Task statement -
Each record must appear in your answer exactly as it does below.

___

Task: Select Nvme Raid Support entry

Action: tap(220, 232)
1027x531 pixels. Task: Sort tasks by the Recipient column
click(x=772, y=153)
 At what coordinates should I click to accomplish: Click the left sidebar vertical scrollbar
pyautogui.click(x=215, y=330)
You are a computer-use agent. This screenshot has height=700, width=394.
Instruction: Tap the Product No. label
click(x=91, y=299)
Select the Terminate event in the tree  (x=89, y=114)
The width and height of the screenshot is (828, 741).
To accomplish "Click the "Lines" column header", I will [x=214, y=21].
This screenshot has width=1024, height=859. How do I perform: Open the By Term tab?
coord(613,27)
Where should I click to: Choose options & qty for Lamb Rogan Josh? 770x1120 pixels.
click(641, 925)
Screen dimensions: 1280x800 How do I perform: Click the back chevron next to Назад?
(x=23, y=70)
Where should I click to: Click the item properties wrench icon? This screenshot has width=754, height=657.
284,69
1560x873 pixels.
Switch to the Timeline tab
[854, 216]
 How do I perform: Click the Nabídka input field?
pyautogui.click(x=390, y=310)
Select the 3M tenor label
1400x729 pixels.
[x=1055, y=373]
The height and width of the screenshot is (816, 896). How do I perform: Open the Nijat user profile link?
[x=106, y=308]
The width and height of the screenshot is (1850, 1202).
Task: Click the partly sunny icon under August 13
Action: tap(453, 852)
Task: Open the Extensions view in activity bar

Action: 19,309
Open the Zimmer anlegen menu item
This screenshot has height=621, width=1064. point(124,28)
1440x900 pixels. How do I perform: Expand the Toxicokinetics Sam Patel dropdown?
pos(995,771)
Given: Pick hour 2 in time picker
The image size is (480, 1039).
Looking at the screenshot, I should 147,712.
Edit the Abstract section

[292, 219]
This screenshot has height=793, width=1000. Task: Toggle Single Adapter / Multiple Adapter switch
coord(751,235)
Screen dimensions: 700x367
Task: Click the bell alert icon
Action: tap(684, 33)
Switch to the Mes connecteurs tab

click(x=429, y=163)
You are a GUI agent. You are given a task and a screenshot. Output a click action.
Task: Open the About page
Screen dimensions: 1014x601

___

Problem solution -
Task: Select Nvme Raid Support entry

Action: tap(220, 232)
1027x531 pixels. Task: Sort tasks by the Recipient column
click(x=772, y=153)
 At what coordinates should I click to accomplish: Click the left sidebar vertical scrollbar
pyautogui.click(x=215, y=330)
You are a computer-use agent. This screenshot has height=700, width=394.
Instruction: Tap the Product No. label
click(x=91, y=299)
Select the Terminate event in the tree  (x=89, y=114)
The width and height of the screenshot is (828, 741).
To accomplish "Click the "Lines" column header", I will [x=214, y=21].
This screenshot has width=1024, height=859. How do I perform: Open the By Term tab?
coord(613,27)
Where should I click to: Choose options & qty for Lamb Rogan Josh? 770x1120 pixels.
click(641, 925)
Screen dimensions: 1280x800 How do I perform: Click the back chevron next to Назад?
(x=23, y=70)
Where should I click to: Click the item properties wrench icon? This screenshot has width=754, height=657.
284,69
1560x873 pixels.
Switch to the Timeline tab
[854, 216]
 How do I perform: Click the Nabídka input field?
pyautogui.click(x=390, y=310)
Select the 3M tenor label
1400x729 pixels.
[x=1055, y=373]
The height and width of the screenshot is (816, 896). How do I perform: Open the Nijat user profile link?
[x=106, y=308]
The width and height of the screenshot is (1850, 1202).
Task: Click the partly sunny icon under August 13
Action: tap(453, 852)
Task: Open the Extensions view in activity bar

Action: 19,309
Open the Zimmer anlegen menu item
This screenshot has height=621, width=1064. point(124,28)
1440x900 pixels. How do I perform: Expand the Toxicokinetics Sam Patel dropdown?
pos(995,771)
Given: Pick hour 2 in time picker
The image size is (480, 1039).
Looking at the screenshot, I should 147,712.
Edit the Abstract section

[292, 219]
This screenshot has height=793, width=1000. Task: Toggle Single Adapter / Multiple Adapter switch
coord(751,235)
Screen dimensions: 700x367
Task: Click the bell alert icon
Action: tap(684, 33)
Switch to the Mes connecteurs tab

click(x=429, y=163)
You are a GUI agent. You are given a task and a screenshot. Output a click action.
Task: Open the About page
Screen dimensions: 1014x601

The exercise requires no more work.